Your Ultimate Robots.txt Starter Guide

Your Ultimate Robots.txt Starter Guide

Did you know that you have more power over search engines now more than ever?! Yes, that’s true, now you can control who crawls or indexes your website using robots.txt.

But what exactly is robots.txt?

It is a plain txt file within the root directory of your site that tells crawlers whether to access or overlook certain pages, folders, along with other data on your website. It utilizes the Robots Exclusion Standard protocol designed in 1994 for sites to engage with bots ad crawlers.

Now, this is a vital tool that you can use to display your site to search engines in a way that you want them to view it.

At a fundamental level, search engine especially Google are usually very harsh and strict judges of character, so you must make a good impression if you want to stand out.

And when used properly, robots.txt can help you achieve that through enhancing crawl frequency, which in turn will positively affect your SEO efforts.

Nitty Gritty; Robots.txt

A few decades back, when the World Wide Web was still in diapers, site developers designed a way for bots to crawl and index new pages online.

The bots were known as ‘spiders.’

Image result for google bots
The spider from Google is called Googlebot

Sporadically, the spiders would deviate onto sites that were not intended to be indexed or crawled, such as websites that are undergoing maintenance.

It is because of such issues that developers came up with a solution that created a road map for all bots in 1994.  The protocol sketches out rules that every genuine robots must adhere to, including Google bots.

Illegitimate bots like spyware, malware, and others operate outside this protocol.

To check the robots.txt of any site, type the URL and add “/robots.txt” at the end.

Do you need to set up your Robots.txt?

Robots.txt is not a must-have for every website, particularly small or new ones. However, there is no viable reason not to have the file as it gives you more power over where different search engines can and cannot go on your site, and this can help;

  • Prevent crawling of replicate pages
  • Keep certain parts of site private
  • Prevent the crawling of internal search results
  • Prevent server overload
  • Prevent resource files, videos, and images from appearing in search results

Instructions used in robots.txt

The file must be saved as ASCII or UTF-8 in your web page’s root directory. The name of the file should be unique and contain one or more rules crafted in a readable format. The rules are structured from the top to the bottom where the lower case and upper case letters are differentiated.

Terms used

  • User-agent; it denotes the crawler’s name
  • Disallow; prevents crawlers from accessing individual web pages, directories, and specific files
  • Allow; overwrites other instructions including disallow to allow crawling of directories, web pages, and files
  • *; Denotes numbers of character
  • $; Denotes end of a line

Now, the instructions in the file usually contain two parts. The first section is where you denote which robots the instruction applies to. The second section, entail the allow or disallow instruction.
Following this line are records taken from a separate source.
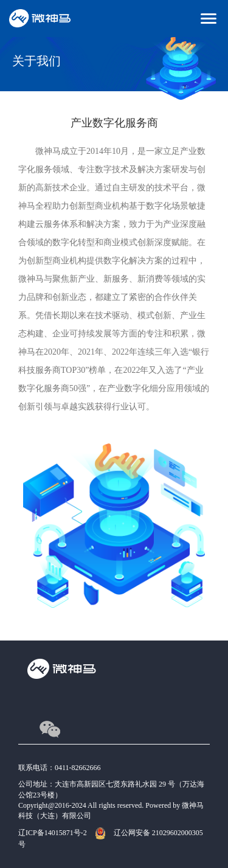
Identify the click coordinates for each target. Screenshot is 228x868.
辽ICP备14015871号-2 (52, 833)
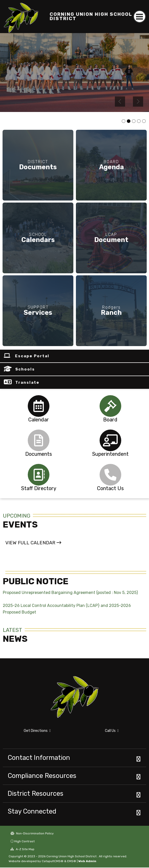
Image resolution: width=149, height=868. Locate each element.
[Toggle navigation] (140, 17)
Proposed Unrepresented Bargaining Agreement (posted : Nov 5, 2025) (70, 593)
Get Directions (37, 731)
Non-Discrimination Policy (32, 834)
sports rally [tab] (123, 121)
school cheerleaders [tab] (128, 121)
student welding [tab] (133, 121)
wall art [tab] (139, 121)
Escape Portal (32, 356)
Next (138, 101)
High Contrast (24, 842)
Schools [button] (25, 369)
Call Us (112, 731)
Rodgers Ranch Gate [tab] (144, 121)
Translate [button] (27, 383)
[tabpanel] (74, 72)
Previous (120, 101)
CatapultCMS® (53, 862)
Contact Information (39, 758)
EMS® (71, 862)
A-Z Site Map (22, 849)
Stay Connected (32, 812)
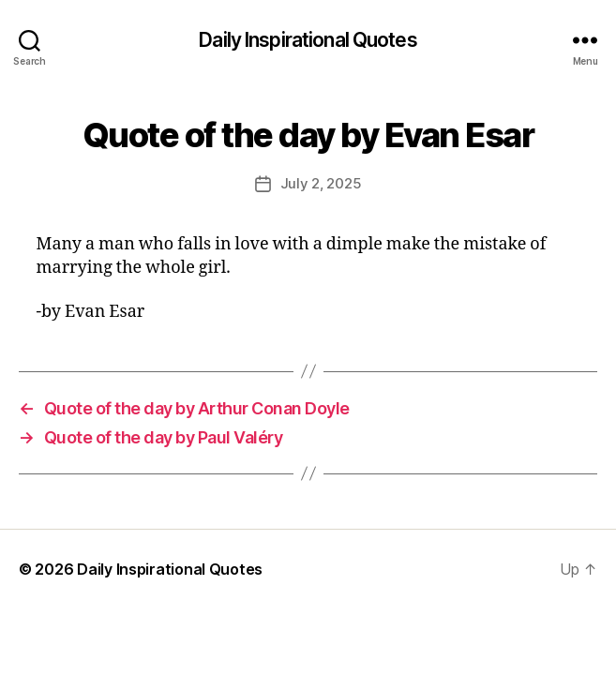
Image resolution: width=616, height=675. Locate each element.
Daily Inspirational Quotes (308, 39)
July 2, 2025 (321, 183)
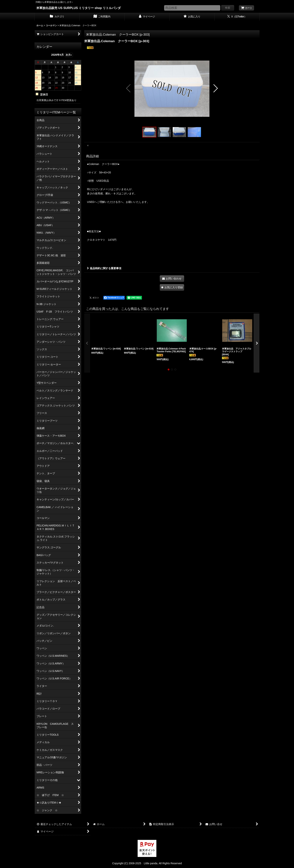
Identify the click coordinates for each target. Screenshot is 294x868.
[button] (128, 88)
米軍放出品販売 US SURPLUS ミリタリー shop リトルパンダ (79, 8)
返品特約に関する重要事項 (104, 268)
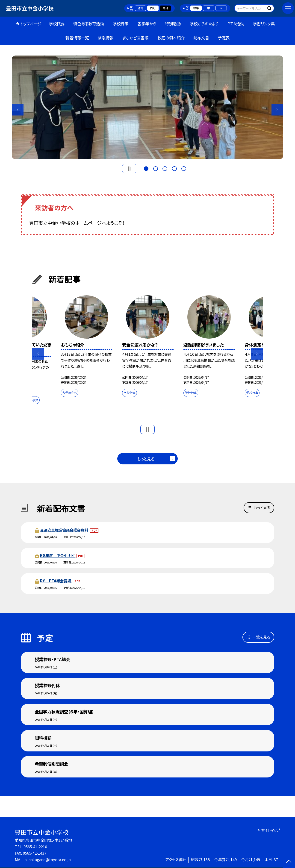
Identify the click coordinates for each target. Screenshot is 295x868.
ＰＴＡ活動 (236, 24)
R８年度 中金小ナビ (58, 555)
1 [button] (146, 168)
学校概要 (57, 24)
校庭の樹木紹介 (171, 37)
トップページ (31, 24)
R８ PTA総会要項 (56, 581)
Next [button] (277, 110)
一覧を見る (261, 637)
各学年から (147, 24)
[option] (147, 107)
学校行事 (120, 24)
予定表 (224, 37)
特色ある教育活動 (88, 24)
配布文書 (201, 37)
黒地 (166, 8)
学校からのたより (204, 24)
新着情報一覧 (77, 37)
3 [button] (165, 168)
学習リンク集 (264, 24)
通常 (140, 8)
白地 (153, 8)
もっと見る (146, 459)
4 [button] (174, 168)
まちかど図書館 (135, 37)
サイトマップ (271, 830)
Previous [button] (18, 110)
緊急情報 (106, 37)
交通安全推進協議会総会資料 (64, 530)
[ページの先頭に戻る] (289, 862)
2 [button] (155, 168)
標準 (196, 8)
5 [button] (184, 168)
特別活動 (173, 24)
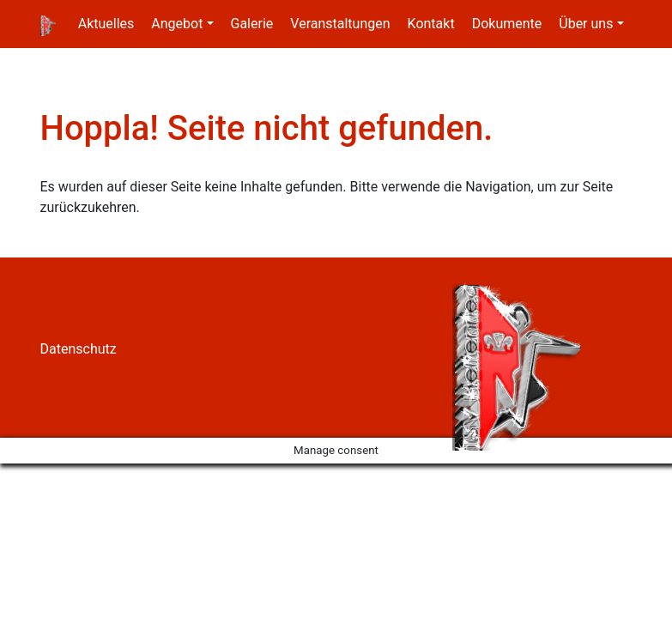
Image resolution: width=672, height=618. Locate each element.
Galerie (252, 23)
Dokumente (507, 23)
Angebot (177, 23)
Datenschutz (78, 348)
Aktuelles (106, 23)
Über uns (585, 23)
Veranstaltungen (340, 23)
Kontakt (431, 23)
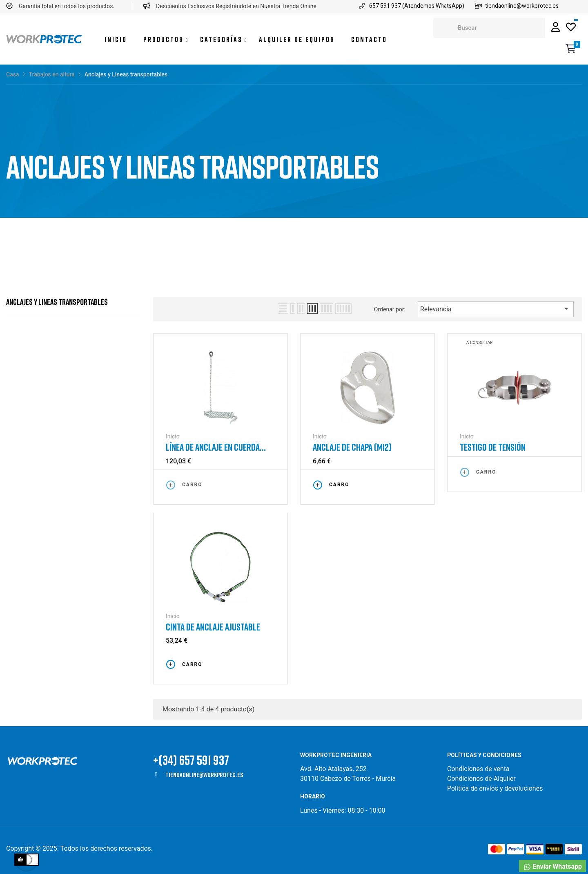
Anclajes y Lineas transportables (57, 302)
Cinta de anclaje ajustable (213, 627)
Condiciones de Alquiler (481, 778)
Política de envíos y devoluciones (495, 788)
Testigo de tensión (492, 447)
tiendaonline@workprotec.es (204, 775)
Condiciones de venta (479, 769)
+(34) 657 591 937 (191, 760)
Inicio (173, 436)
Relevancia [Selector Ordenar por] (496, 308)
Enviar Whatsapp (552, 867)
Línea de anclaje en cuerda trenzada (213, 447)
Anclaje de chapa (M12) (352, 447)
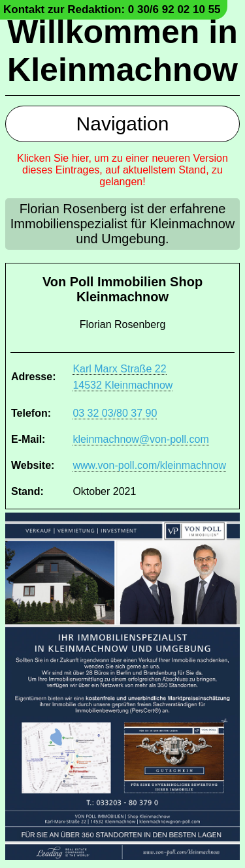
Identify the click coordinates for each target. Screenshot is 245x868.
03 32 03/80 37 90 (114, 413)
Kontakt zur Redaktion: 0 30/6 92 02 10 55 (112, 9)
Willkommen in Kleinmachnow (122, 51)
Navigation (123, 123)
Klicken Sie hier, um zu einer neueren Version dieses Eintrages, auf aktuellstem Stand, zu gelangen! (122, 170)
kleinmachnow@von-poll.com (140, 439)
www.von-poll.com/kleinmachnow (149, 465)
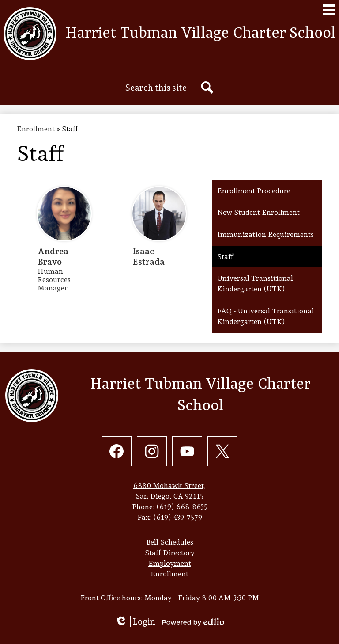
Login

For example. “User-agent; BingBot” plus the instruction “allow: /clients/” means that BingBot is allowed to search the /clients/ directory.

For instance, the robots.txt file for the site https://www.bot.com/ could look like this:

User-agent: *

Allow: /login/

Disallow: /card/

Allow: /fotos/

Disallow: /temp/

Disallow: /search/

Asallow: /*.pdf$

Sitemap: https://www.bot.com/sitemap.xml

Is it complicated to set up?

Setting up the file is not as difficult as you think. Just open any blank document and start typing instructions. For instance, if you want to allow search engines to crawl your admin directory, it would look like this:

User-agent: *

Disallow: /admin/

You can continue doing so until you are okay with what you see and then save the directives as “robots.txt.” There are also tools that you can use to do so. One main advantage of using reliable tools is that you minimize syntax errors.

And this is very crucial because a simple mistake can result in an SEO meltdown for your website. The downside is that they are somehow limited when it comes to customizability.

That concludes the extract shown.